Skirting government censors has traditionally been a cat-and-mouse game with the select group of activists willing to fight back; cryptographers rarely design software to be used on the same country-wide scale as Angry Birds.
The go-to solution for activists has been less-than-user friendly, open-source apps such as TOR, a free set of tools for anonymous browsing. Many of the experts we spoke with only trust non-commercial software. Speaking about Anchorfree, Enrique Piracés of the human rights technology groupBenetech, wrote to me, “Their solution seems to be convenient and cost-effective, and some of their features are very clever, but unless there is access to the source code it is hard to think of it as secure or trustworthy solution.”

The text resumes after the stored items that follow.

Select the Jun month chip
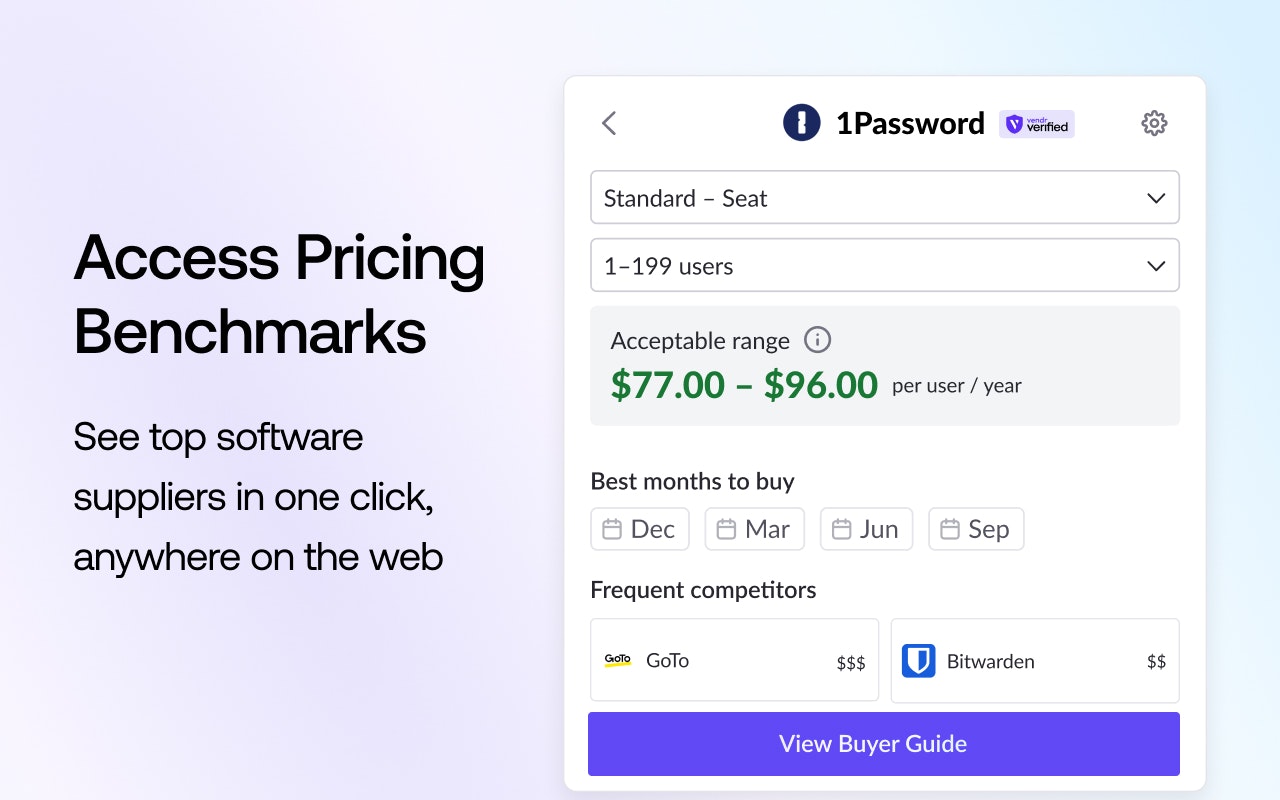The height and width of the screenshot is (800, 1280). click(x=866, y=529)
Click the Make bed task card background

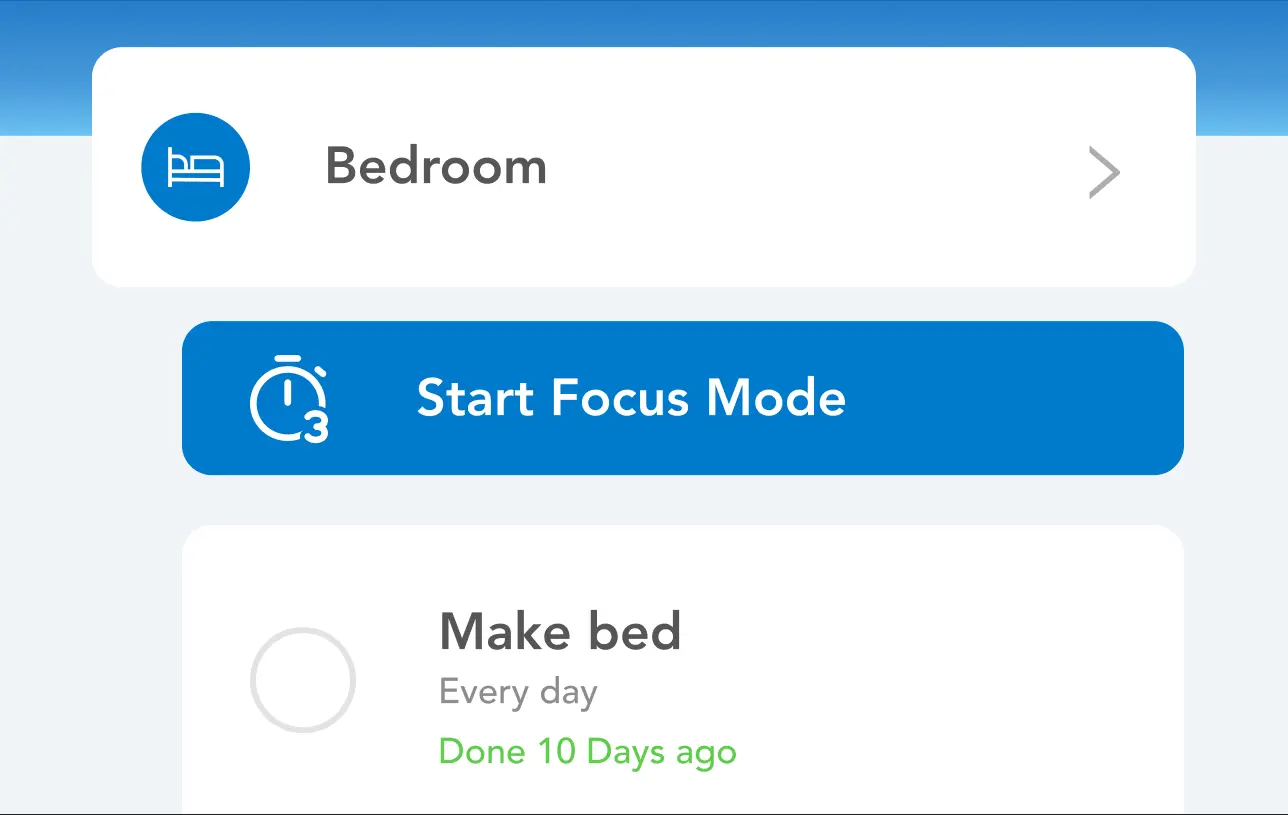tap(683, 670)
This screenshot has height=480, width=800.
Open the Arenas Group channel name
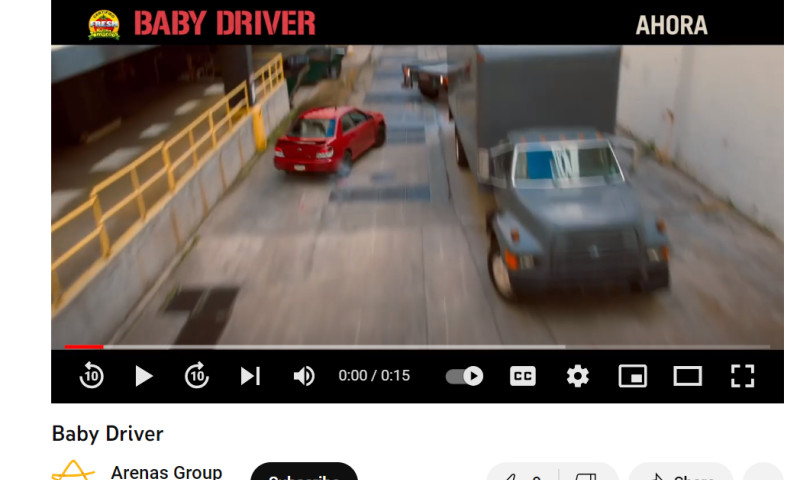pyautogui.click(x=166, y=472)
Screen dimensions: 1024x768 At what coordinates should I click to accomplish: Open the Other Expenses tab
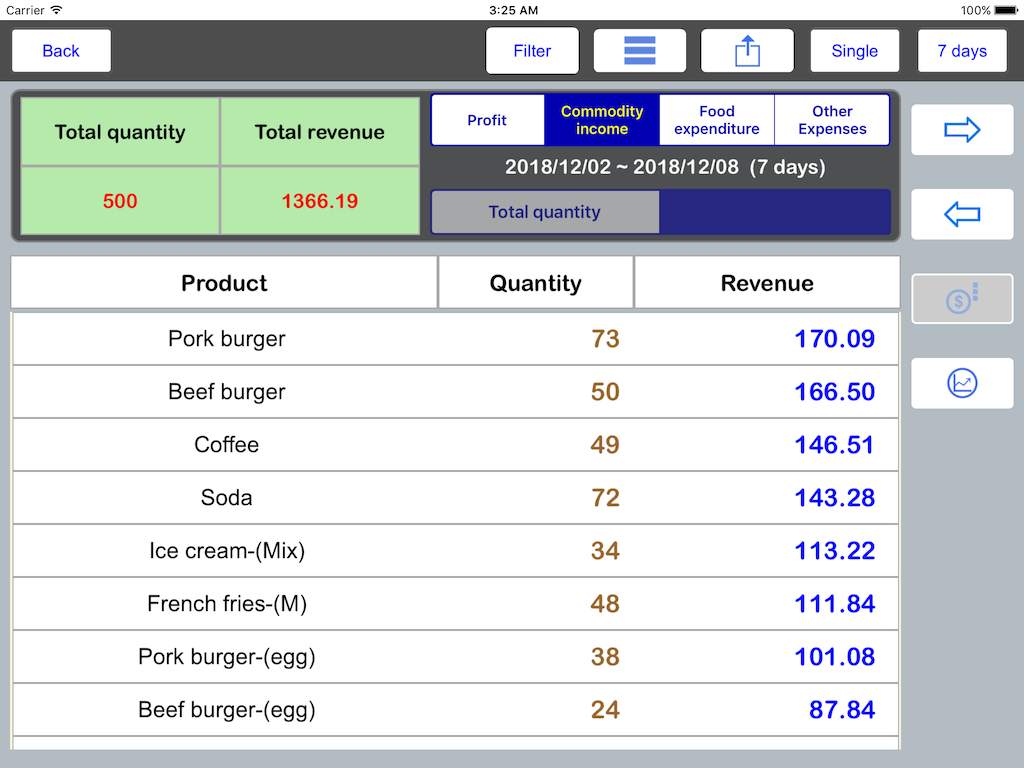click(832, 119)
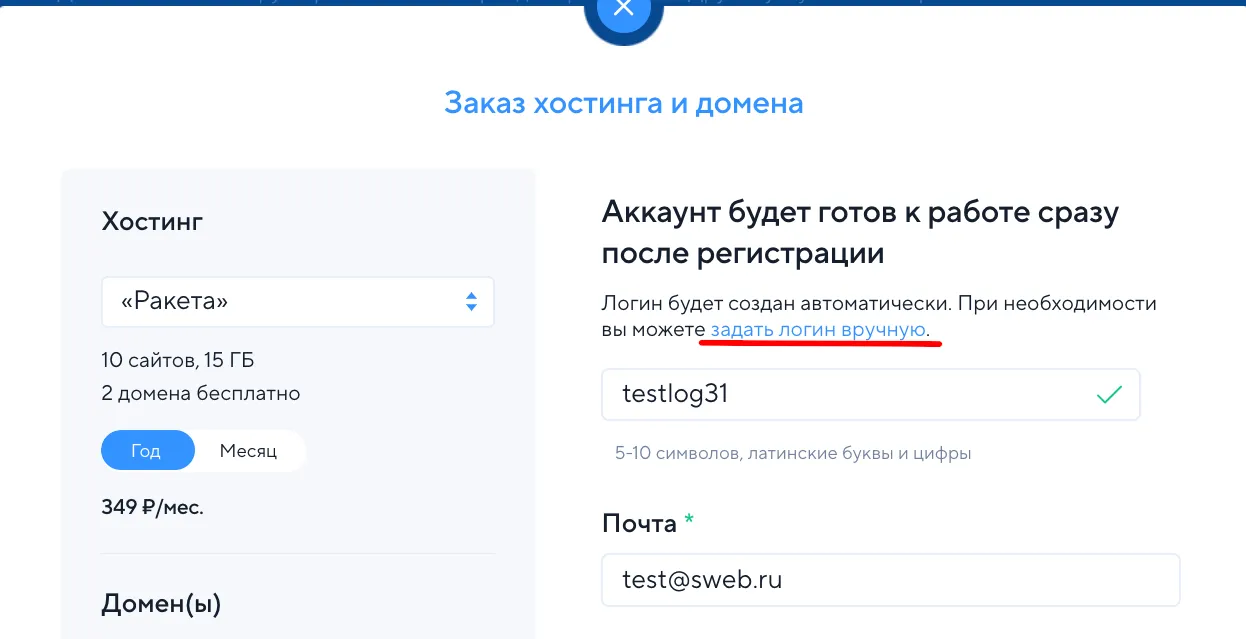
Task: Click the green checkmark in the login field
Action: [1108, 394]
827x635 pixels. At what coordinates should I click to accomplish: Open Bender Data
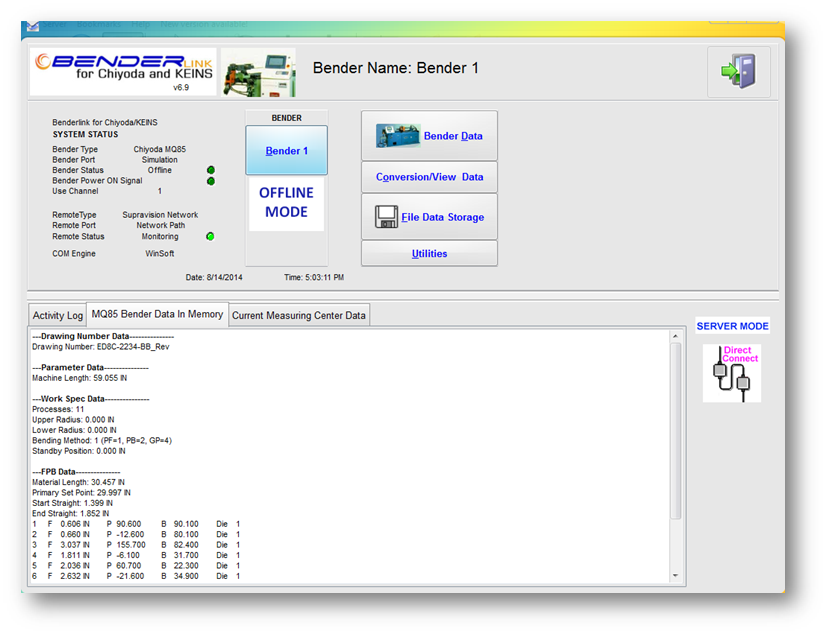(429, 136)
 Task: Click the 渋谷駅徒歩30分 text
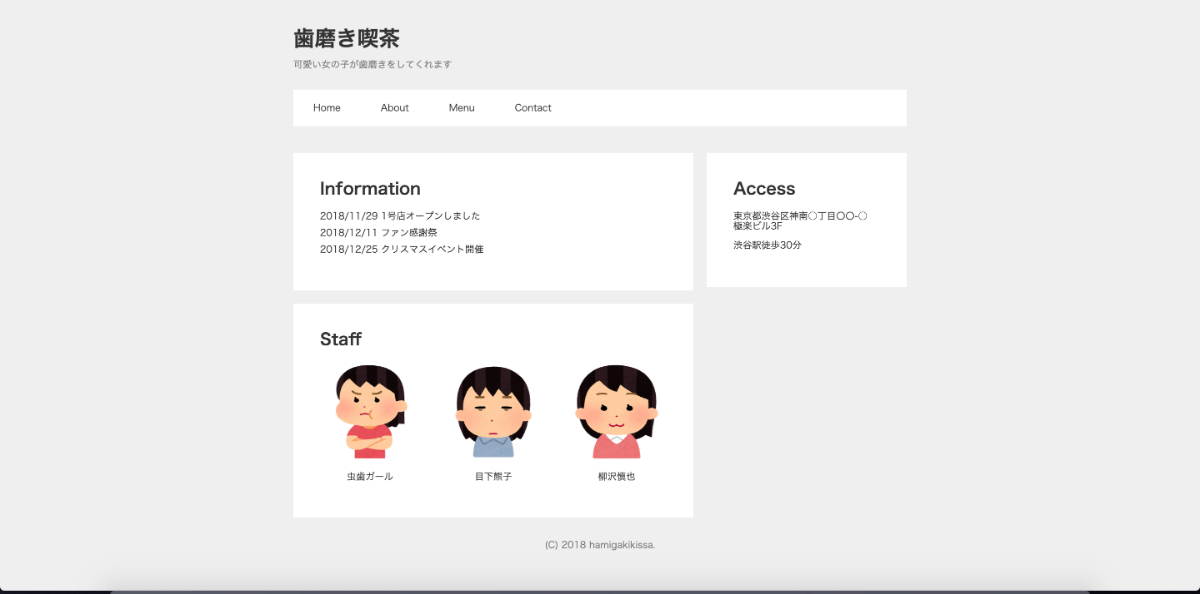pyautogui.click(x=767, y=245)
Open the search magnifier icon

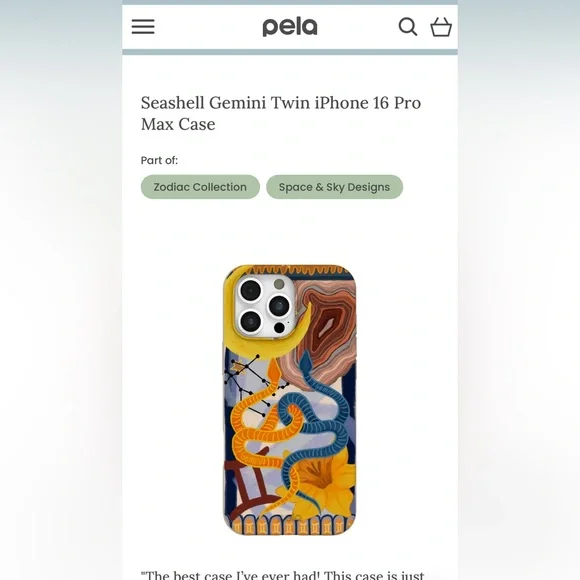click(x=408, y=27)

In other words, commercial products may sacrifice security for usability. Encryption was never meant to be a one-click process. Andrew Lewman, executive director of the TOR project, told me “Free and open source software at least gives someone the ability to review, improve, and audit the code on which the app is based.”
Ross, an adviser to Anchorfree, says that he believes the company has done its due diligence on the security side and that commercial products have an important role to play. “I understand the bias toward open source, but one ought not take a religious view on the question of what can best help dissidents.”
Indeed, it seems that in the heat of the moment, citizens-turn-dissidents just grab anything that’s available. One Venezuelan activist we spoke to described how he came upon anti-censorship tech during protests last February.
“The choice of the app in this case did not depend on the brand (because there are several apps that offer pretty much the same service)… It was just a matter of grabbing a VPN app to avoid the block the government was imposing! I just learned about this app when everything started (Feb. 12th). Before that… I just did not know about VPN apps. I just installed it and it worked perfect!”
The upshot is that the majority of users in these situations are novices and don’t completely understand the risks. Easily downloadable software is great for feeding the ranks of grassroots protests, but it puts the onus of security on startups.
Disaster and Calls to Action
“If a technology is not secure or a strategy is unsound, it can get people killed,” warns Ross.
Project Haystack was one such road to disaster paved with good intentions. When a 26-year-old Ohio-born hacker developed anti-censor tech for Iranian dissidents in 2010, he never thought it would paint a big red target on the backs of its users. After serious security holes were discovered, Haystack was immediately taken off the market. “If you have a copy of the test program, please refrain from using it,” the makers warned users.
At the mass scale of country-wide revolutions, awkwardly designed tools don’t cut it. Dissidents will grab whatever they can find, and that’s usually the same places they go to download Words with Friends. So, there’s a huge opportunity for startups to help, but it means also a margin of error is as thin as a knife’s edge.
“My advice is for startup activists to confer with officials in government not necessarily for approval,” says Ross, “but for situational awareness that can help inform their strategies.”